SEC Charges NY Firm, Fund Managers With Securities Fraud
The Securities and Exchange Commission is charging VERO Capital Management, its CFO Steven Downey, President Robert Geiger, and General Counsel George Barbaresi with secretly taking investor money to support a side business. The three men ran funds with offering documents that touted their objective as making good returns via mortgage-backed securities investments. Instead, after winding down the funds, the officers allegedly diverted around $4.4 million to undocumented bridge loans to an affiliate company that was supposedly in risk management. Investors and the funds’ directors were purportedly not notified that these unauthorized loans were taking place.
The SEC Enforcement Division also claims that VERO Capital and the three men compelled the funds to buy three notes totalling $7 million from an affiliate, which is a principal transaction that requires written notice and consent of a client before the transaction can be finished. The division claims that no attempt was made to get this mandatory notice. The regulator is alleging multiple violations of the Investment Advisers Act of 1940 and other rules.

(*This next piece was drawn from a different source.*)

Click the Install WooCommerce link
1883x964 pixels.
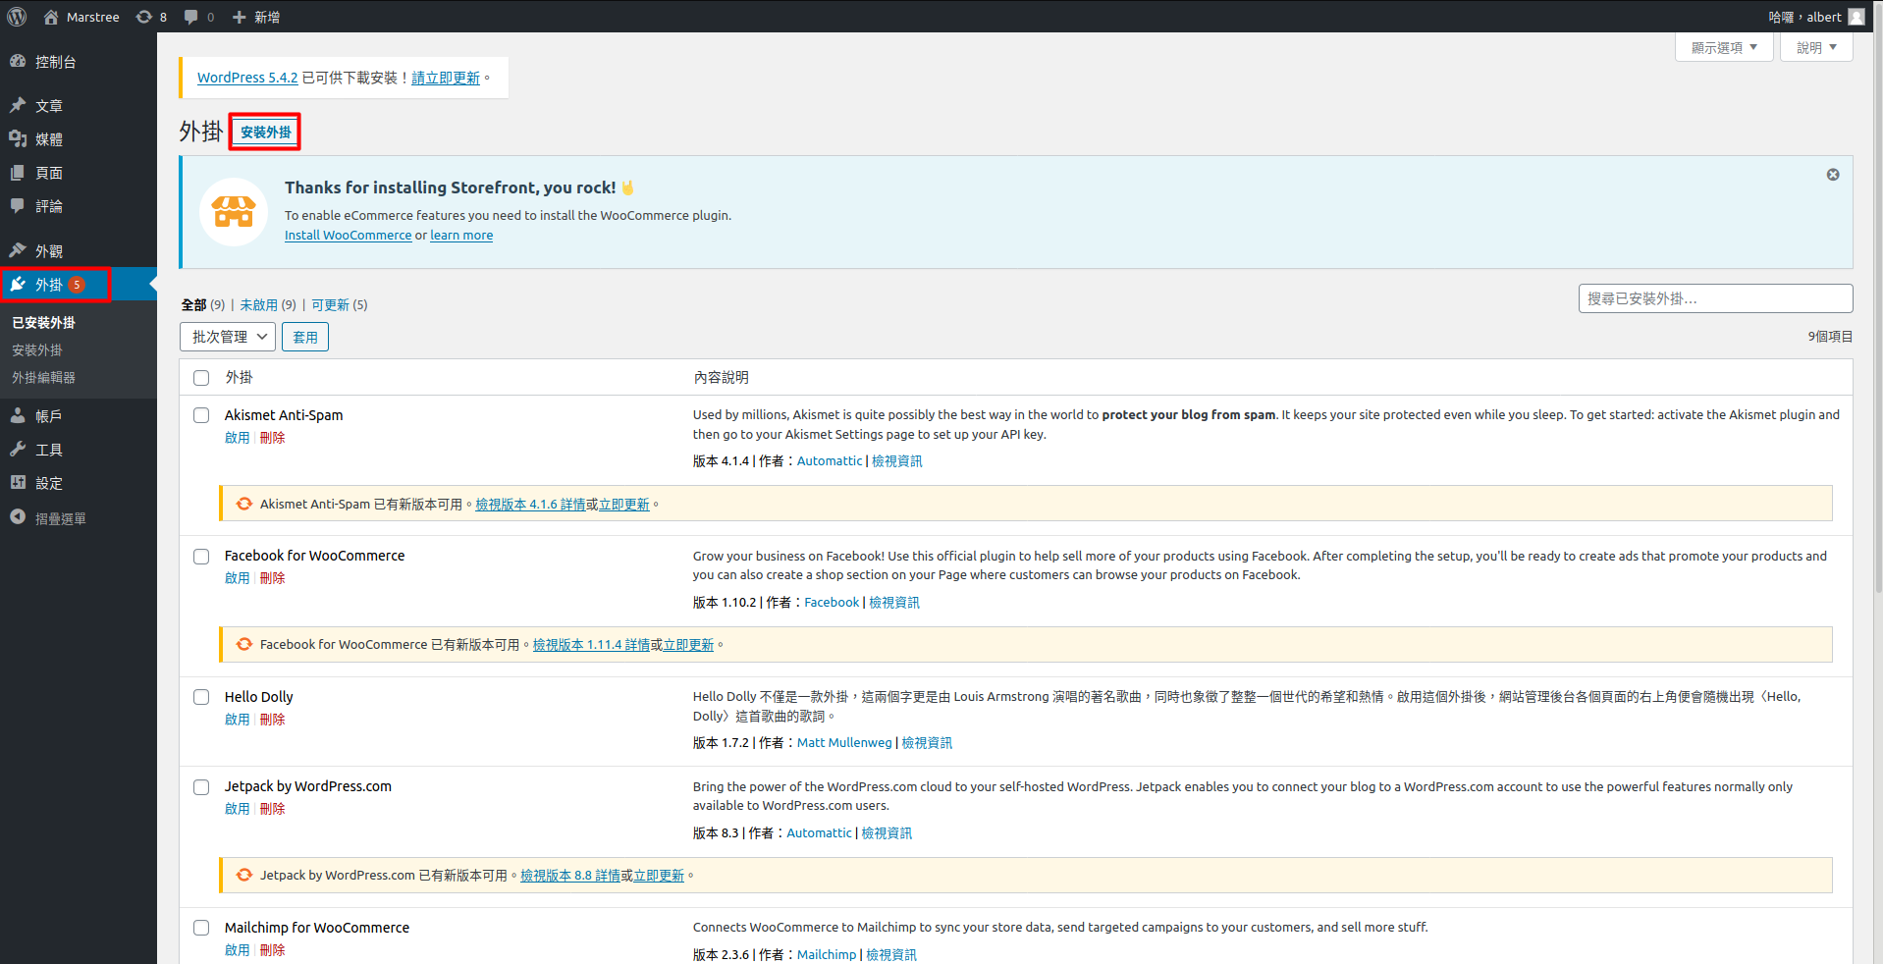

California-based Stock Promoter Accused of Bilking Clients In Supposed Sales of Pre-IPO Twitter, Facebook Shares
The SEC is charging Efstratios “Elias” Argyropoulos and his firm Prima Capital Group with securities fraud. According to the regulator, the two parties fraudulently raised close to $3.5 million from investors for the supposed purchase of Facebook and Twitter shares before their initial public offerings.
However, the Commission claims that instead of buying the shares as promised, Prima Capital and Argyropoulos used the money mainly for day trading and to pay back certain investors who spoke out about not receiving the shares promised to them. As part of settling the civil charges, Argyropoulos consented to be barred from working for a brokerage firm or investment adviser and he will pay financial penalties. He and his firm settled without denying or admitting to them.
Also charged in a separate administrative proceeding for his involvement in the securities scam is Khaled A. Eldaher, who lives in Texas. While working with a registered firm, Eldaher allegedly reached a side deal with Argyropoulos to solicit investors and get 50% of the mark-up on shares of Facebook that he sold. He received over $15,400 for selling more than $360K worth of the shares. His brokerage firm fired him when it found out he was selling the securities for another party.
New York Lawyer Charged in Ponzi Scam Involving European Real Estate MBSs
Charles Bennett, an attorney based in Manhattan, faces SEC charges accusing him of running a Ponzi scam that bilked friends, relatives, and legal clients. The Commission says that he raised about $5 million by selling purported investments in a pool of funds that were invested in certain joint ventures. Investors were told that the cash would be used primarily to fund investments in real estate mortgage-backed securities in Europe. The securities supposedly were expected to yield lucrative return rates of 6-25% in a short period of time.
The regulator, however, contends that Bennett was running a scheme. The fund does exist but he is not connected to it or the joint ventures and didn’t invest anything in any of them at all. Instead, he allegedly misappropriated clients’ money to pay off earlier investors and support his lavish lifestyle. His Ponzi scam failed earlier this year.